7.04.2014

influence

   When I was but a young teen, I read Tarzan of the Apes / Edgar Rice Burroughs. It is slotted among my list of "life-changing books", but please, don't ask me to explain it. I don't know why it had such an effect on me, and I reckon if you read it in an effort to understand how it impacted me you would come away with a resounding "huh". So, when the game-changing novels meme goes around and people post their books and all of them make perfect sense and people say "Yes! Oh my gosh! Me too!" I list Tarzan right along with perspective altering books like Slaughterhouse-Five and A Farewell to Arms and Siddhartha. I don't talk about Tarzan very much, partially because Edgar Burroughs was a rather problematic person (ERB: super into eugenics, apparently), but mostly because its influence is confusing to me. Why was it so important? It's a mystery.

   The impact of some books is obvious (I mean, come on, the river is everywhere) and for some it isn't and I guess that's just the way things are. I think it is unreliable to judge the impact of a book directly after you read it. Right now I would put Never Let Me Go on a list of especially influential books, but that might just be because I recently finished it. And what if I go into a book expecting it to be a certain thing? For example: I haven't read East of Eden (a crime, I know, I get it) and I am anticipating my reading of it to be something like a revelation, so will that affect the way I read it? Will I pull something out of it merely because I expect to? Incidentally, I thought that Of Mice and Men was about greasy politicians (where did this idea come from????) and when it wasn't I was confused ("What's with all this ranch stuff?" "Maybe this isn't about politics." "Huh. Okay."). Even so, I found it left a lasting mark. Expectations: just as mysterious as influence.

   Even if I did sort out what exactly was so influential about Tarzan, would I be able to pinpoint exactly what "influence" or "impact" or "importance" mean? Clearly the things that are important about Tarzan aren't the same as the things that are important about, say, We Need to Talk About Kevin. I don't think about them in the same way or with equal frequency. (Do you want to be haunted by a book? Then read We Need to Talk About Kevin.) Or how can I compare Tarzan to Til We have Faces? A Farewell to Arms?

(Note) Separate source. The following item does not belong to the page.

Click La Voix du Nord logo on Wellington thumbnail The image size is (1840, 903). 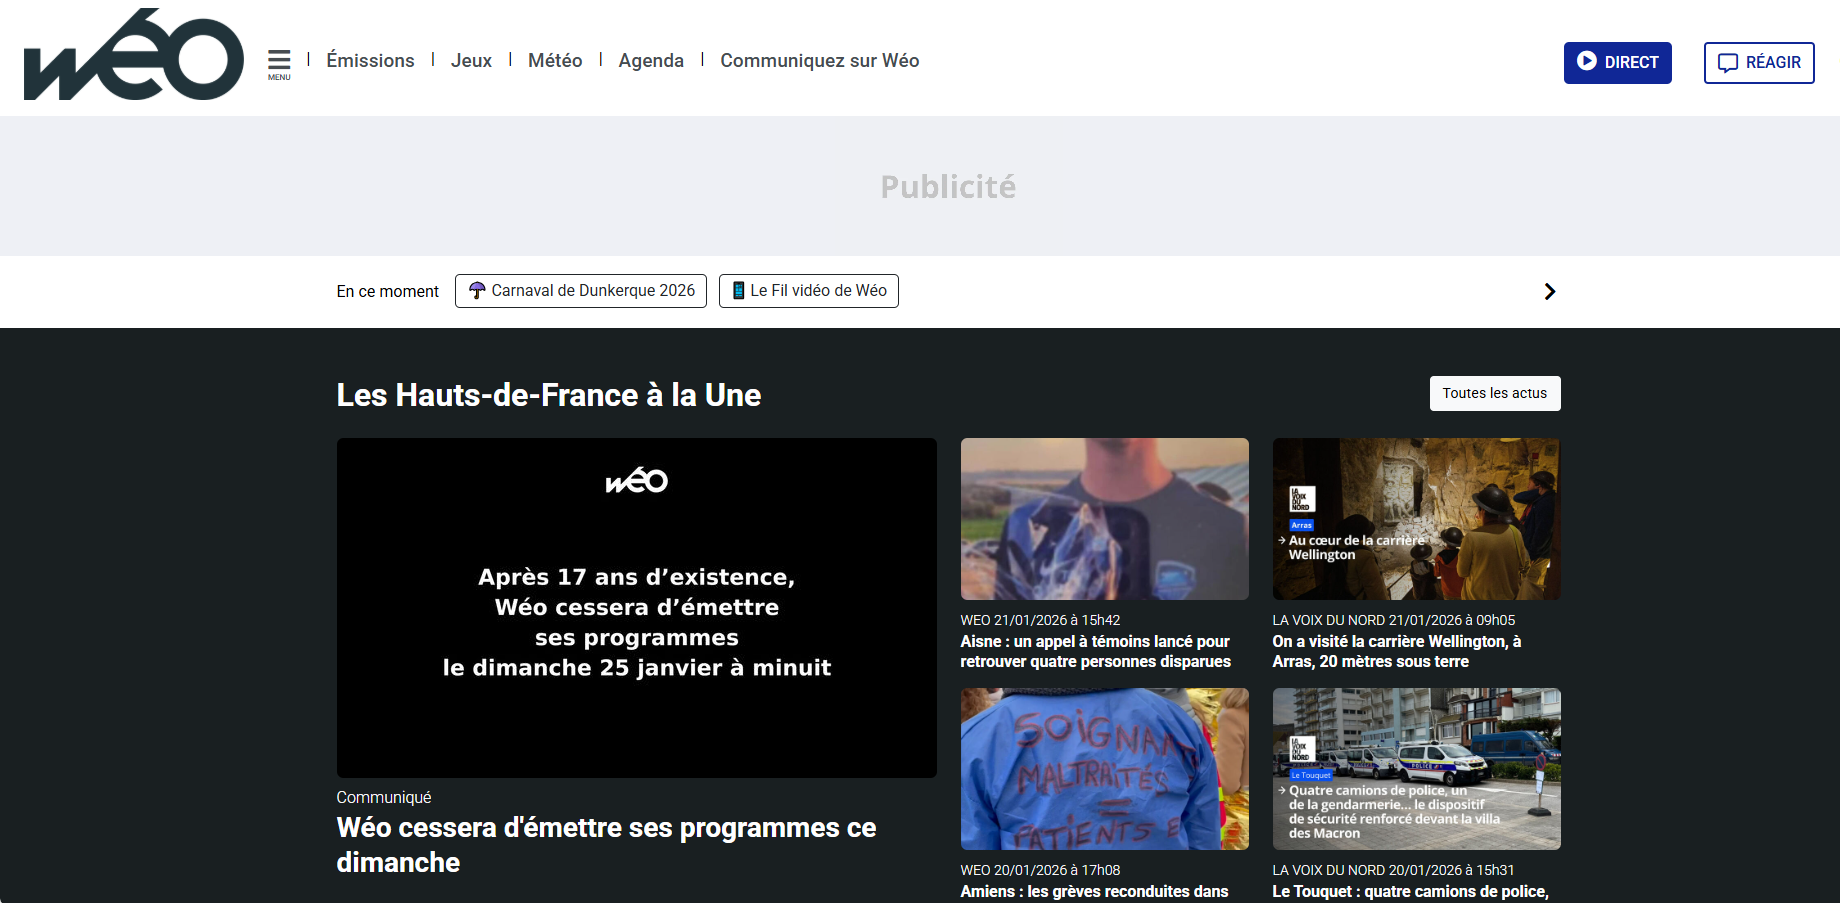pos(1301,499)
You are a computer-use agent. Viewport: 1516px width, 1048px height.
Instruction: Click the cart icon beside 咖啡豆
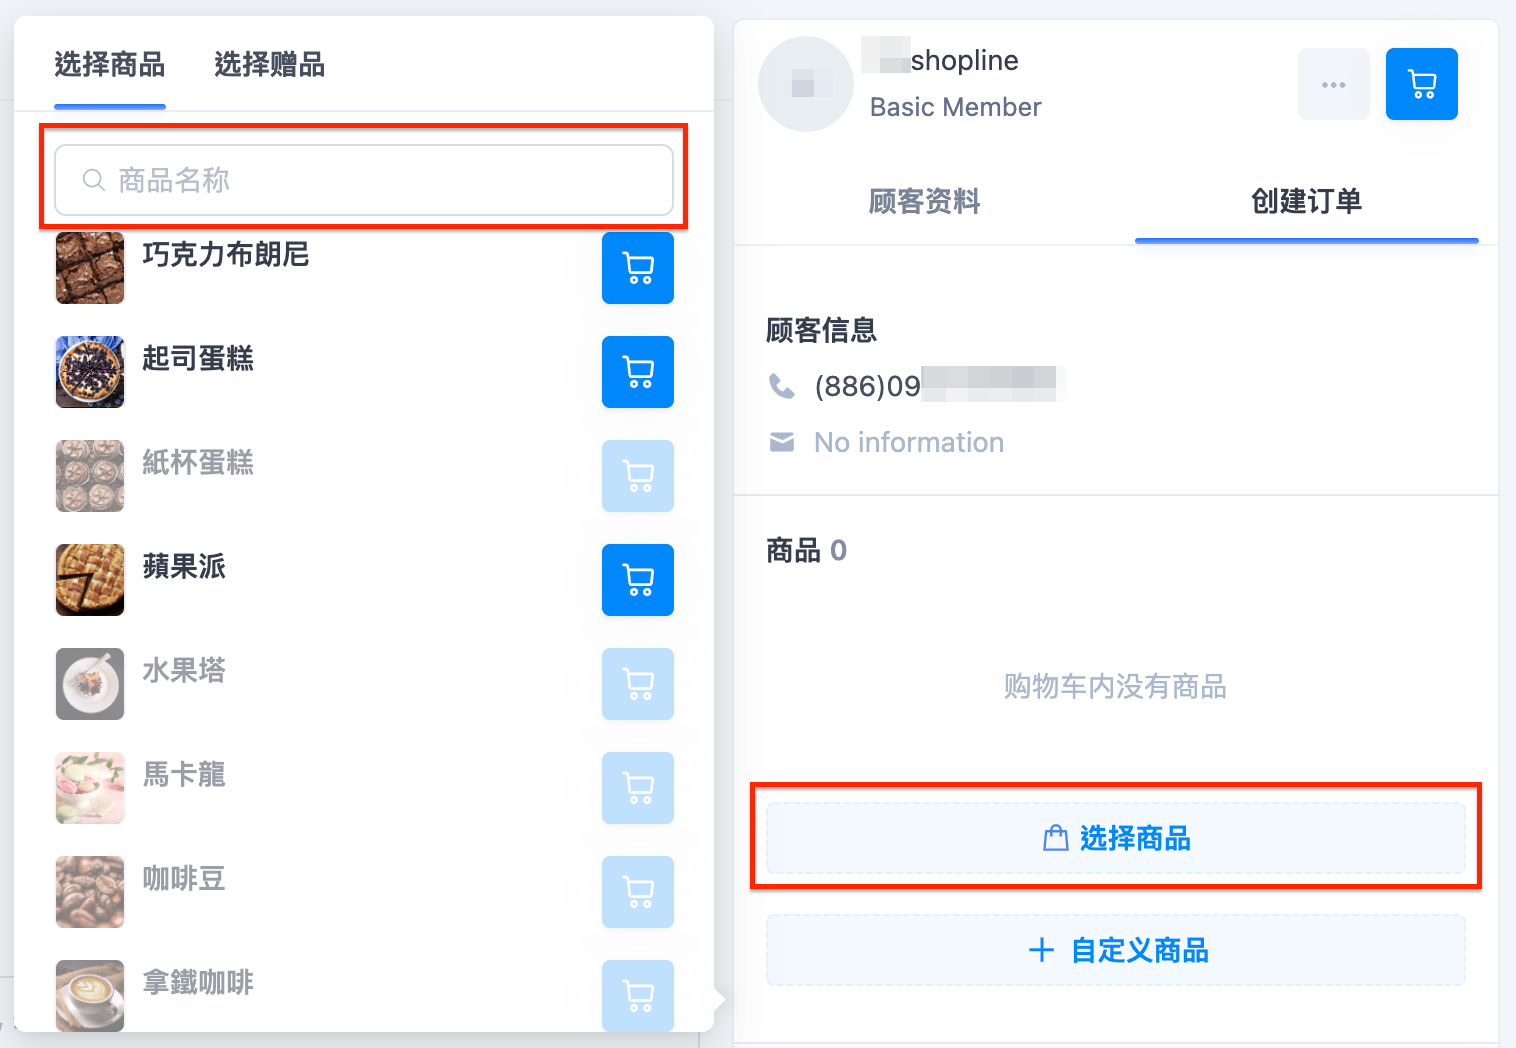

   When I worked at the Jubilee I had a similar problem. People would ask me what my favorite thing I had seen there was, and I wouldn't really be able to answer. How do I judge Tosca against Great Big Sea? Stomp against Stuart McLean? I would usually say "well it sure ain't graduation ceremonies".

   It's a mystery. 

   Anyways, here's some novels my mom thinks everyone should read (she says that if you don't feel like you could re-read a novel, it hasn't achieved greatness):
  • Pilgrim's Progress / John Bunyan
  • Carry on Mr Bowditch / Jean Lee Latham
  • Sign of the Beaver / Elizabeth George Speare
  • Pride and Prejudice / Jane Austen 
  • Jane Eyre / Charlotte Bronte
  • That Printer Udell's / Harold Bell Wright
  • Ishmael / E. D. E. N Southworth
   My dad says you should read The Lord of the Rings, and my mom says "I haven't read that."